__SET TASK__: Recast the records from the line with "under Medical Clinic" up to and including the line with "Action: click(235, 635)" as a JSON list of strings, one string per line, leaving out blank lines.

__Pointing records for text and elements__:

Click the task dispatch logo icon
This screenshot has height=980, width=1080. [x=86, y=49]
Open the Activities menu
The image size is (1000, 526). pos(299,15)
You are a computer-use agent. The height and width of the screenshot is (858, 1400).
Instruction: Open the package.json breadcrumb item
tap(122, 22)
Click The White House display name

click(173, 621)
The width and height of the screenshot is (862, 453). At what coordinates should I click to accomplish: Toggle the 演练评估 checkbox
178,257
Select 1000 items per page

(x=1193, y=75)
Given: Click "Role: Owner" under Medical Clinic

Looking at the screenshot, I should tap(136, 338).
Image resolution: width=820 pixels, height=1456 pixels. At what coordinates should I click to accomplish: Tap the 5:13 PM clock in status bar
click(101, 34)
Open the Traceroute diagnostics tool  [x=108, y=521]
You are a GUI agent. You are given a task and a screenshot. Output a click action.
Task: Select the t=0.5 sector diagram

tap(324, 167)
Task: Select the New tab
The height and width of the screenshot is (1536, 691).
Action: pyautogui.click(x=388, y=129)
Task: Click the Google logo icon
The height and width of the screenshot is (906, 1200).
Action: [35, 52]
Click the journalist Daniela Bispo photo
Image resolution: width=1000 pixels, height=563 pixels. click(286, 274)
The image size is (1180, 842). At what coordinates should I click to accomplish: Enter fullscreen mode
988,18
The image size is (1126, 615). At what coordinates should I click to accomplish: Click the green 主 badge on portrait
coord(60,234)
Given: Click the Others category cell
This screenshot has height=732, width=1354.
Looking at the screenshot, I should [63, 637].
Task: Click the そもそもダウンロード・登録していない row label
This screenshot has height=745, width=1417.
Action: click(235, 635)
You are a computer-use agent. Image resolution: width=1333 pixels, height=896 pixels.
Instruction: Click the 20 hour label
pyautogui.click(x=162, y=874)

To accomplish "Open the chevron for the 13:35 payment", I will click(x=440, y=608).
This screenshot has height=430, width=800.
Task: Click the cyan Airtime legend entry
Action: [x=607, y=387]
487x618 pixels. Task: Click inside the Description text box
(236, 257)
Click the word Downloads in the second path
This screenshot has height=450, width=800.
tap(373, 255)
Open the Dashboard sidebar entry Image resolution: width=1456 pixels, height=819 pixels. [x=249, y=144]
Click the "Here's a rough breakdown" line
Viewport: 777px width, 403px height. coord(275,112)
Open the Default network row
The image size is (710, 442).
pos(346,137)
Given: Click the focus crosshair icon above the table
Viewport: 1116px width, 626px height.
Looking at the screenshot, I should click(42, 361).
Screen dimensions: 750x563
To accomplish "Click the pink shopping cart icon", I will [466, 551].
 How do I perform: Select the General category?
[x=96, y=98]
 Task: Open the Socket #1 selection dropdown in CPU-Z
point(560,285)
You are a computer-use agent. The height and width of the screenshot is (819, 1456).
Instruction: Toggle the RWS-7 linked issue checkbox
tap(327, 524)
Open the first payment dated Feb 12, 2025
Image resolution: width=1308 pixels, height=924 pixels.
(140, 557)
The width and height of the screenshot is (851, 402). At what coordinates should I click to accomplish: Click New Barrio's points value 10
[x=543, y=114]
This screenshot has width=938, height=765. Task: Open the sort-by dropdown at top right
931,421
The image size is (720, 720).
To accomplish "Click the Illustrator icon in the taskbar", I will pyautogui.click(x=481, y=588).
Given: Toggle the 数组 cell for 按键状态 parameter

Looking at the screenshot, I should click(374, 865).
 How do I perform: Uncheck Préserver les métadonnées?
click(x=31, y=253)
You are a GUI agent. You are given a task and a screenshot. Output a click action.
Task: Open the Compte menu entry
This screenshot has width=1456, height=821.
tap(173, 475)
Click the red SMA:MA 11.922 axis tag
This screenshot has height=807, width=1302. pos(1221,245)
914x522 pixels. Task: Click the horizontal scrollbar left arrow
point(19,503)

__TASK RESULT__:
[
  "Given: Click \"Role: Owner\" under Medical Clinic",
  "Looking at the screenshot, I should tap(136, 338).",
  "Image resolution: width=820 pixels, height=1456 pixels. At what coordinates should I click to accomplish: Tap the 5:13 PM clock in status bar",
  "click(101, 34)",
  "Open the Traceroute diagnostics tool  [x=108, y=521]",
  "You are a GUI agent. You are given a task and a screenshot. Output a click action.",
  "Task: Select the t=0.5 sector diagram",
  "tap(324, 167)",
  "Task: Select the New tab",
  "The height and width of the screenshot is (1536, 691).",
  "Action: pyautogui.click(x=388, y=129)",
  "Task: Click the Google logo icon",
  "The height and width of the screenshot is (906, 1200).",
  "Action: [35, 52]",
  "Click the journalist Daniela Bispo photo",
  "Image resolution: width=1000 pixels, height=563 pixels. click(286, 274)",
  "The image size is (1180, 842). At what coordinates should I click to accomplish: Enter fullscreen mode",
  "988,18",
  "The image size is (1126, 615). At what coordinates should I click to accomplish: Click the green 主 badge on portrait",
  "coord(60,234)",
  "Given: Click the Others category cell",
  "This screenshot has height=732, width=1354.",
  "Looking at the screenshot, I should [63, 637].",
  "Task: Click the そもそもダウンロード・登録していない row label",
  "This screenshot has height=745, width=1417.",
  "Action: click(235, 635)"
]